PROBLEM DETAILS ▸
Render the records as a JSON list of strings, one string per line, beginning at the first line and ending with the line that contains "(152, 458).". Omit blank lines and leave the pictures out.

RECORDS PROVIDED ▸
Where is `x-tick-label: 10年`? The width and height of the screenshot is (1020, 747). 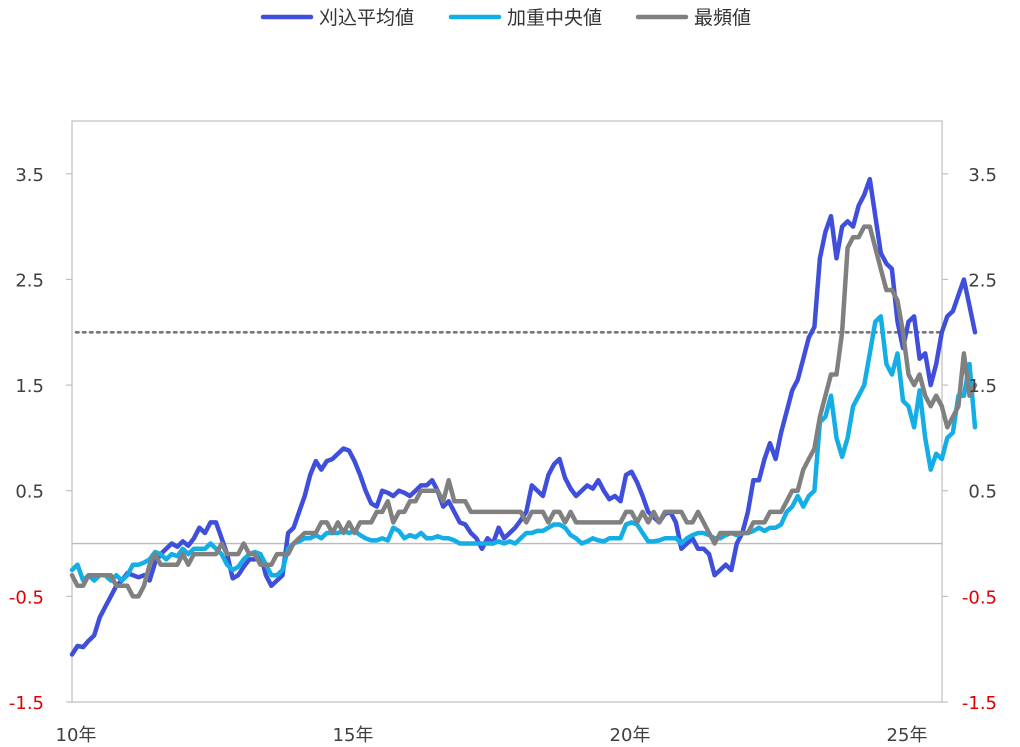
x-tick-label: 10年 is located at coordinates (76, 736).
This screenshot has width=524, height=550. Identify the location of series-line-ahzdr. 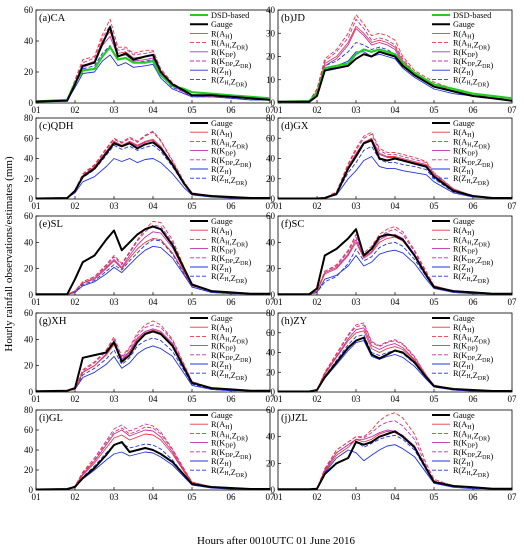
(152, 458).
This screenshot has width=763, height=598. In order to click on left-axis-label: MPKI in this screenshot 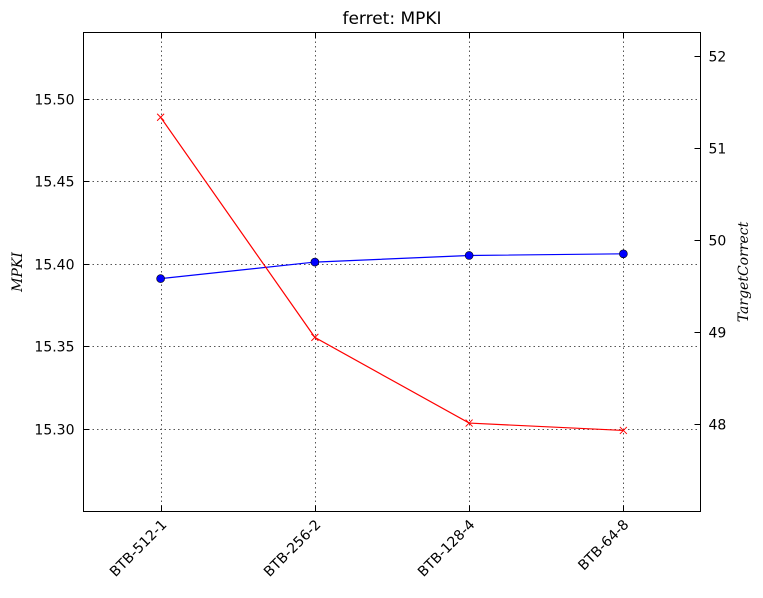, I will do `click(18, 272)`.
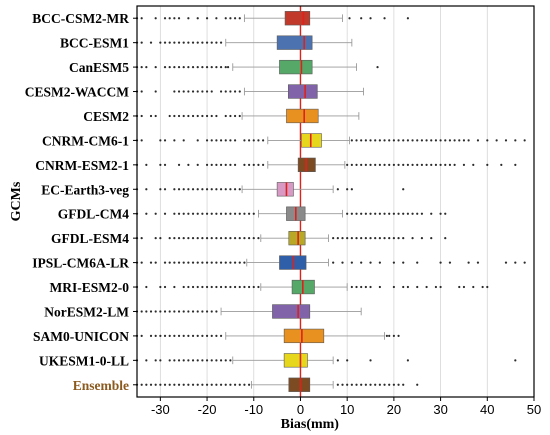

WRITTEN SOLUTION ▸
[
  "Where is `x-tick-label: 10年`? The width and height of the screenshot is (1020, 747). ",
  "x-tick-label: 10年 is located at coordinates (76, 736).",
  "This screenshot has width=524, height=550. Identify the location of series-line-ahzdr. ",
  "(152, 458)."
]